Il est venu... et passé, le temps des cathédrales. Il aura fallu 18 ans, en effet, pour que Ken Follett donne une suite aux Piliers de la terre, cette formidable fresque qui racontait les bâtisseurs de l'Angleterre du XIIe siècle et qui, selon les chiffres officiels, a séduit 90 millions de lecteurs dans le monde.

Publié il y a un an en anglais, italien, allemand et espagnol, Un monde sans fin, qui est arrivé jeudi (enfin!) dans nos librairies, caracole depuis six mois sur la liste des succès du New York Times et s'est vendu à près de quatre millions d'exemplaires.

 

Alors, les lecteurs en ont-ils pour leur argent? Au poids, c'est certain: cette brique de près de 1300 pages pèse environ deux kilos! Au contenu aussi, même si cette suite n'atteint pas les sommets du livre fondateur. Lequel touchait carrément aux étoiles... en tout cas, dans les souvenirs, qui embellissent toujours les choses. Mais il est vrai que, par son sujet, son traitement et ses personnages (plus que pour ses qualités purement littéraires), Les piliers de la terre est un roman populaire d'exception. Un monde sans fin, qui s'éparpille davantage et apparaît donc moins puissant, en est un très bon. Ce qui est déjà très fort, quand on sait combien le risque de décevoir est grand dans un tel genre d'entreprise.

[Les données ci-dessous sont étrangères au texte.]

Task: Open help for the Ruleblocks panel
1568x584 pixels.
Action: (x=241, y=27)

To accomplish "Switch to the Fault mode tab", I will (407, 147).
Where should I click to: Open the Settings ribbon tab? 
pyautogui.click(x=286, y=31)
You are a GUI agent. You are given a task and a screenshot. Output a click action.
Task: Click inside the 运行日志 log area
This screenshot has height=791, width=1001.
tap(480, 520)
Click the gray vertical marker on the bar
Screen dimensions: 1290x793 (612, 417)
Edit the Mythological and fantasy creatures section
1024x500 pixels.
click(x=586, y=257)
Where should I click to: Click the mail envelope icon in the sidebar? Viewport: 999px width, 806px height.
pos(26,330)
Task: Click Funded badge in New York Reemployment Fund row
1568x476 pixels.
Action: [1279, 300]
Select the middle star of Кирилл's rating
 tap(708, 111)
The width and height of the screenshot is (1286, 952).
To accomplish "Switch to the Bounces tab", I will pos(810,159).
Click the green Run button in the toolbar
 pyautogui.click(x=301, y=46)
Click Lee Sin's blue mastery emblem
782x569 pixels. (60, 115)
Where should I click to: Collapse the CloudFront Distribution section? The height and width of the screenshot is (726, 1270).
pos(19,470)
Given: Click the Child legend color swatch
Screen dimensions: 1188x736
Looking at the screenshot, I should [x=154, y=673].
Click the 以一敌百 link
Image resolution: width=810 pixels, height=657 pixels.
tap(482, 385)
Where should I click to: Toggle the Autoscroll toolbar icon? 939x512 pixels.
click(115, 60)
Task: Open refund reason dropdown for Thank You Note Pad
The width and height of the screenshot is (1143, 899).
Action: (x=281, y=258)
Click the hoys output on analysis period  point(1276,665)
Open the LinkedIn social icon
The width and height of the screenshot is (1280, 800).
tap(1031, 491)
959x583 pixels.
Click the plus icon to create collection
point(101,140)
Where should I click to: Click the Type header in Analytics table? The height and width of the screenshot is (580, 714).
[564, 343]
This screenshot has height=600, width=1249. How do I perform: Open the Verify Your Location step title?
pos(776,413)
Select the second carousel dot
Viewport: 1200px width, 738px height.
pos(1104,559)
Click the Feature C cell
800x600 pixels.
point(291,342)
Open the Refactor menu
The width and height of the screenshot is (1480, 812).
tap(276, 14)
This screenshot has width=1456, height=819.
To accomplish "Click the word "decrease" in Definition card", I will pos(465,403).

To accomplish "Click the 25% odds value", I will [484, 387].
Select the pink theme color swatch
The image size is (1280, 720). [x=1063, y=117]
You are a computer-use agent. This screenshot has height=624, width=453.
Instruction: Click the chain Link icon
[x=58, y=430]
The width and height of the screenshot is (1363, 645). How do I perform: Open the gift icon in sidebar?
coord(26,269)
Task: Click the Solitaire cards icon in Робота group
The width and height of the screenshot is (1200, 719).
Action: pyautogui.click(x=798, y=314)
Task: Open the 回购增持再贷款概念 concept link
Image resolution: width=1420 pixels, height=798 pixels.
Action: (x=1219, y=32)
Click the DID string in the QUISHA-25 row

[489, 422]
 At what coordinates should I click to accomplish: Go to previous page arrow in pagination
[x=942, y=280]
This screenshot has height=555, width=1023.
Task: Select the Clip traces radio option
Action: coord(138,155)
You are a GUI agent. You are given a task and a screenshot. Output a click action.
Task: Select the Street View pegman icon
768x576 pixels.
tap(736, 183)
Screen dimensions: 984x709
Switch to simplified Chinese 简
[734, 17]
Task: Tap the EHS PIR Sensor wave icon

Ce qu'il en est? Nous sommes toujours à Kingsbridge. Mais deux siècles après que la cathédrale que l'on sait eut été bâtie par ceux que l'on sait: Tom le Bâtisseur et son «fils», Jack le Bâtisseur. Elle est toujours debout. Mais des failles apparaissent. Une tour penche. Une section de l'édifice s'effondre. La cathédrale est-elle condamnée? Le parallèle avec l'incertitude de l'époque - la guerre avec la France, la grande épidémie de peste... - n'est certainement pas accidentel. Ken Follett sait trop y faire.

Pour raconter ces troubles, ces tensions politiques, ces rivalités familiales, ces amours tourmentées, il utilise quatre personnages qu'il suit pendant 35 ans. Ils ont plus ou moins 10 ans quand il nous les présente. Ils sont Gwenda, voleuse et romantique; Caris, esprit libre qui rêve de devenir médecin; Ralph, fourbe et assoiffé de vengeance; et Merthin, son frère, constructeur de génie qui oeuvrera à Kingsbridge mais aussi en Italie.

Quatre destins finement entremêlés, mais quatre destins quand même. D'où le sentiment d'éparpillement qui colle par moment à la lecture. Car pour se pencher sur l'un, Ken Follet abandonne les autres. Déplaçant son foyer... et le nôtre. Parfois, pour faire le point sur l'une de ces lignes de vie moins intéressantes, toutes n'ayant pas la même force ni la même pertinence. Comme les personnages: Ralph donne dans la caricature du méchant et son obstination semble tirée par les cheveux; quant à Caris, bien que magnifique, son «féminisme» avant le temps fait parfois tiquer.

N'empêche. Le terme page turner s'applique ici. Ce Monde sans fin n'est pas une lecture interminable, tant s'en faut. Et nous reviendrons dessus lors du Salon du livre de Montréal où, rappelons-le, Ken Follett sera de passage. Là, ce sera un cas de... file sans fin!